RECORDS SUPPLIED section start

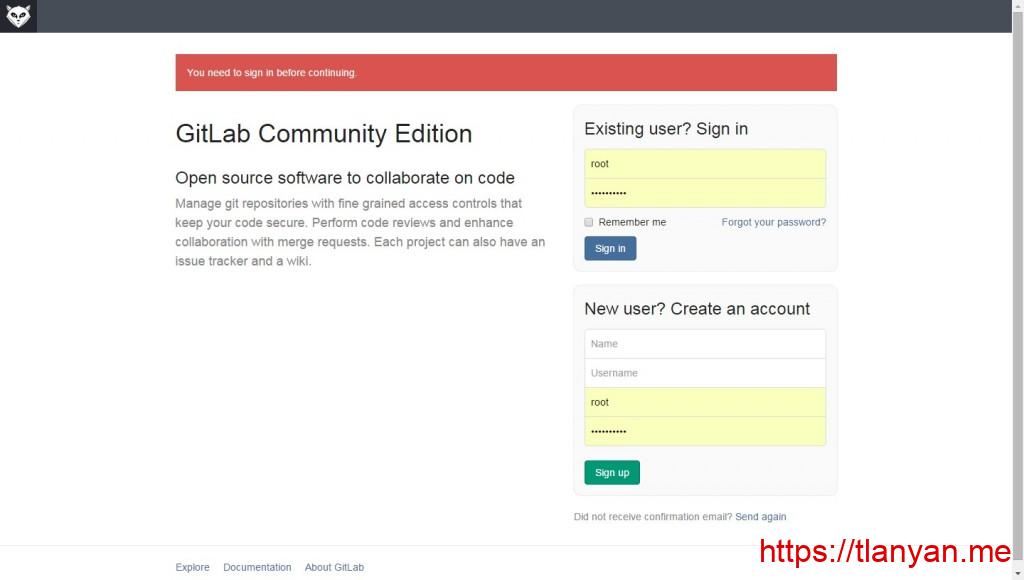The width and height of the screenshot is (1024, 580).
Task: Click the Username field in registration form
Action: 704,372
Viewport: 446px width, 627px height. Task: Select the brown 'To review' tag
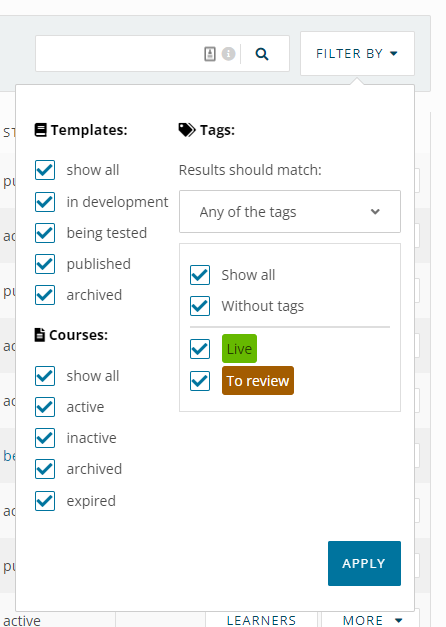[258, 381]
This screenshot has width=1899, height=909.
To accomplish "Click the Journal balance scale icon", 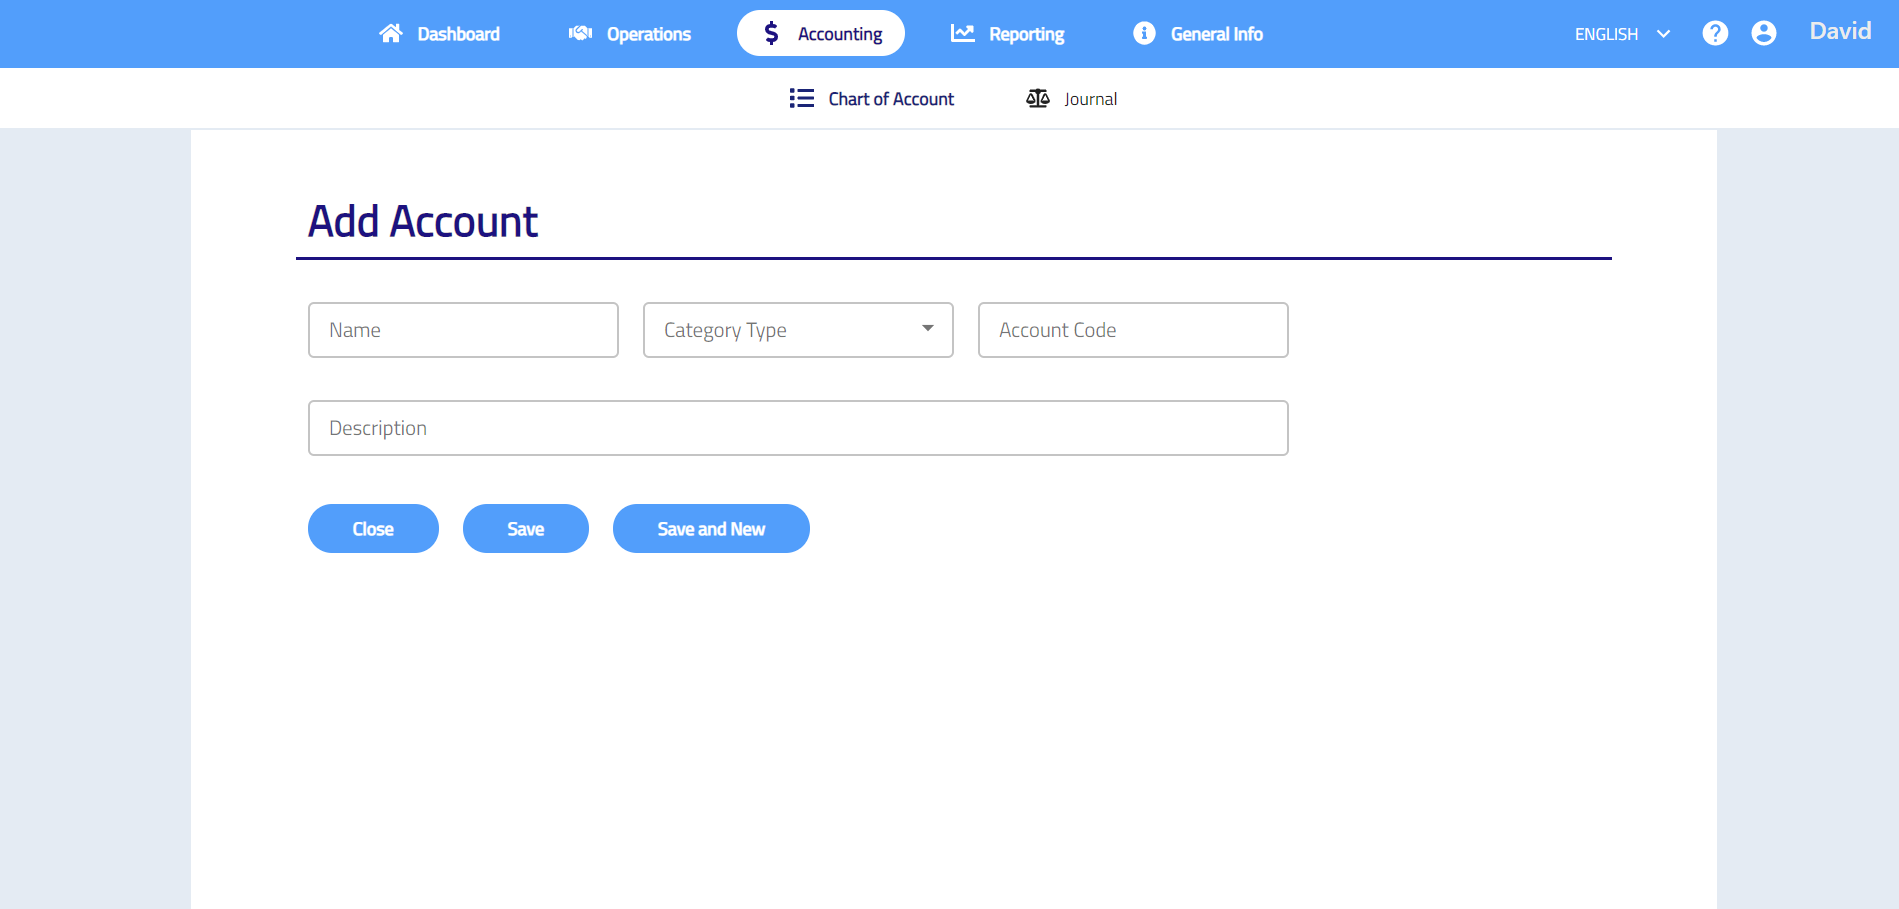I will point(1038,98).
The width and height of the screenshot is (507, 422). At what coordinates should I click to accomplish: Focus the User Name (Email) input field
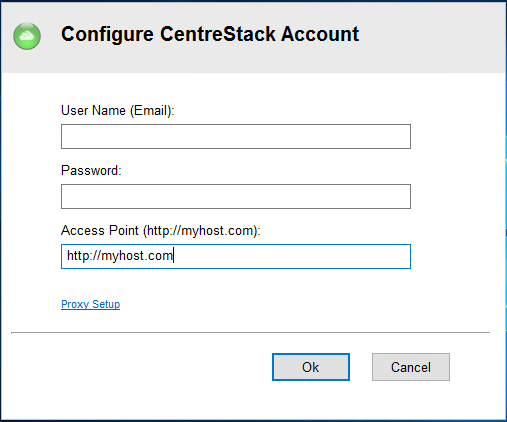(x=236, y=136)
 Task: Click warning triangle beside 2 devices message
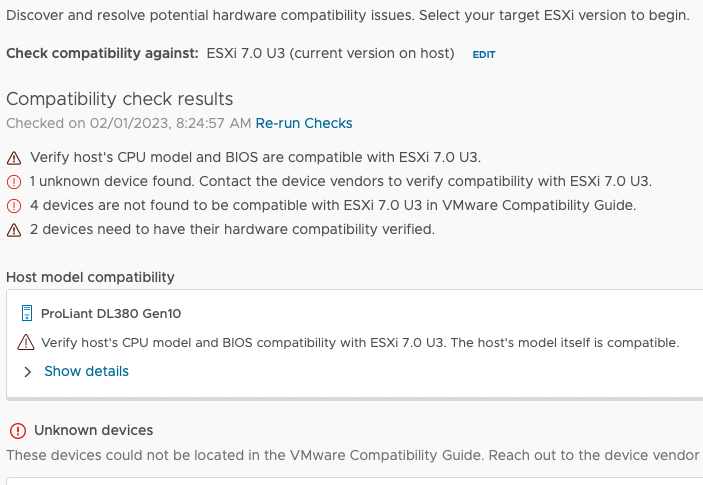coord(14,230)
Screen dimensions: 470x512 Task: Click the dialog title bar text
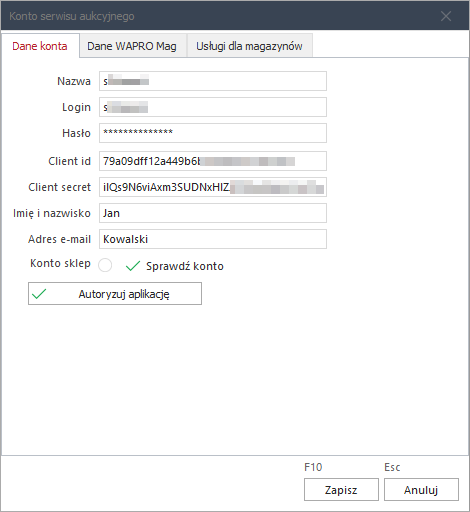[x=72, y=16]
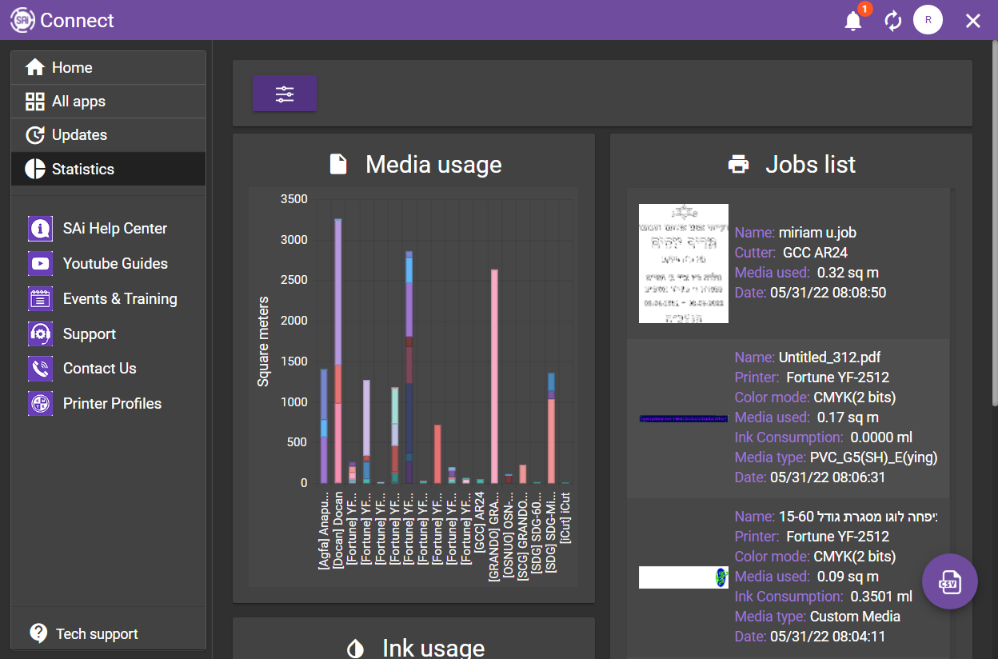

RECORDS SUPPLIED section end

• _REQUIREMENT_:
Write out exactly the lines from the one containing "The width and height of the screenshot is (507, 422)." through the end of the entries, both included. Pictures are not copied.

• _RESPONSE TO THE EXERCISE_:
The width and height of the screenshot is (507, 422). At what coordinates should I click to accomplish: Focus the User Name (Email) input field
(x=236, y=136)
 Task: Click warning triangle beside 2 devices message
coord(14,230)
Screen dimensions: 470x512 Task: Click the dialog title bar text
[x=72, y=16]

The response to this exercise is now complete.